🌲 Implementation of the Robust Random Cut Forest Algorithm for anomaly detection on streams
View the Project on GitHub kLabUM/rrcf
The RRCF algorithm considers the relative scale of each dimension when constructing robust random cut trees. This means that dimensions with less variability (on an absolute scale) will affect the outlier score of a point less than dimensions with higher variability.
This consideration is important to remember if each dimension represents a different categorical property or is measured with a different set of units. Consider, for example the following dataset.
Person | Height (in) | Weight (lb) | Age (yr) |
---|---|---|---|
Alice | 61 | 105 | 34 |
Bob | 70 | 300 | 50 |
Timmy | 48 | 70 | 10 |
Nosferatu | 75 | 180 | 170 |
In this case, Weight
will influence the outlier score most, because the range between the maximum and minimum values is largest (300 - 70 = 230). However, looking at the table, age seems like the most intuitive category for determining the outlier (in this case, Nosferatu is more than three times as old as the second-oldest person).

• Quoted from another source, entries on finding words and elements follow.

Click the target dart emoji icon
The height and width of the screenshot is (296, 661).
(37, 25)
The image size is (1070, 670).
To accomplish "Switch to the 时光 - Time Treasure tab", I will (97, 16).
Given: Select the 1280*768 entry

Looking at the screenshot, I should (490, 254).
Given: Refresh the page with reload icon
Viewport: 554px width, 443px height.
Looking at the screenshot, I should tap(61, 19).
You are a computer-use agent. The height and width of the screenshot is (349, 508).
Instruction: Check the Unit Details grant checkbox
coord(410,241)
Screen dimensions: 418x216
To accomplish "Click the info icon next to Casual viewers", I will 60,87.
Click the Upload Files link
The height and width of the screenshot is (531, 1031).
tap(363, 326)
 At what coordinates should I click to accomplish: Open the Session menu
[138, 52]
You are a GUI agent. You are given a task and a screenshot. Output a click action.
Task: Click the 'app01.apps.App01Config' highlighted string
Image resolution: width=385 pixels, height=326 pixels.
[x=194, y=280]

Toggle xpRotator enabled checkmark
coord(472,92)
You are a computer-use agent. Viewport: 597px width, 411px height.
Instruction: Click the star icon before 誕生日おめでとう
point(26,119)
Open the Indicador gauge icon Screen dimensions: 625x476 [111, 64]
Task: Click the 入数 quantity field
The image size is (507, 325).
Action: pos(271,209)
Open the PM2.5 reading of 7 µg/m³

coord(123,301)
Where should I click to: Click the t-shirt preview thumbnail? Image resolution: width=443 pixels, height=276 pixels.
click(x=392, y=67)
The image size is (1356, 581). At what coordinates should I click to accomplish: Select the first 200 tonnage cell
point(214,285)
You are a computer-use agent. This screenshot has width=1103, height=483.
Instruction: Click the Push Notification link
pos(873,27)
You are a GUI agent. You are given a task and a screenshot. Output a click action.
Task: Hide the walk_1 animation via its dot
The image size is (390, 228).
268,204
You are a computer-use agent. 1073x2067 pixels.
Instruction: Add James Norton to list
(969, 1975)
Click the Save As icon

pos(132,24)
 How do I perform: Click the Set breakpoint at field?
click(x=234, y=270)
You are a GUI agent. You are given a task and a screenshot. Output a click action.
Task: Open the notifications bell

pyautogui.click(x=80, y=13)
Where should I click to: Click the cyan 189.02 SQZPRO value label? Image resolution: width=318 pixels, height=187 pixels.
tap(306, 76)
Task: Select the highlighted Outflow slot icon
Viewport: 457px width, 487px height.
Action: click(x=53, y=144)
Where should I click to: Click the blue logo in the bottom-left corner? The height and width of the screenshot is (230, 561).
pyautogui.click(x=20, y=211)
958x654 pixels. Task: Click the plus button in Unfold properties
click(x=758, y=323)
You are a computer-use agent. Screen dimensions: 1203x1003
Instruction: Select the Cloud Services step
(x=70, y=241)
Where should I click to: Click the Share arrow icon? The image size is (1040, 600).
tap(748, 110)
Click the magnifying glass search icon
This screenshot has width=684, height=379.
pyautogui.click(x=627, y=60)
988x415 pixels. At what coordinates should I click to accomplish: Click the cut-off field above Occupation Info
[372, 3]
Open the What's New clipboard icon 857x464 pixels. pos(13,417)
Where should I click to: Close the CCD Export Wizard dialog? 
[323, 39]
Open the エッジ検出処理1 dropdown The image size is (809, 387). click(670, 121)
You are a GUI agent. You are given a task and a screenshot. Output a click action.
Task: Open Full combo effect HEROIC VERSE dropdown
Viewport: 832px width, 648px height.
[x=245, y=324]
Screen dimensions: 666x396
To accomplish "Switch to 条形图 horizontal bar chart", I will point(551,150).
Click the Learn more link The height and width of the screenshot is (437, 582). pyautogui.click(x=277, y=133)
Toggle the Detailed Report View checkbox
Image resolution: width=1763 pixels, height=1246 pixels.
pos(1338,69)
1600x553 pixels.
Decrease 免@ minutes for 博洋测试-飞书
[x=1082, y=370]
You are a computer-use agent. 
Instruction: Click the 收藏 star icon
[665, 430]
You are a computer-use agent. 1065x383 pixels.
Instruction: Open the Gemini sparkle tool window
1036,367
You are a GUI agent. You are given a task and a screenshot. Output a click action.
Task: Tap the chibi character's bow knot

In cases where each column is measured in different units, or measures a different type of quantity, it may be necessary to scale each column before constructing the random cut tree. For example, min-max scaling each column between zero and one yields:
Person | Height (-) | Weight (-) | Age (-) |
---|---|---|---|
Alice | 0.48 | 0.15 | 0.15 |
Bob | 0.81 | 1.0 | 0.25 |
Timmy | 0.0 | 0.0 | 0.0 |
Nosferatu | 1.0 | 0.48 | 1.0 |
Other scaling methods may suit other datasets better (for instance, scaling each dimension to a mean of zero and a standard deviation of one). The user should experiment with different scalings to determine the method that works best for the task at hand.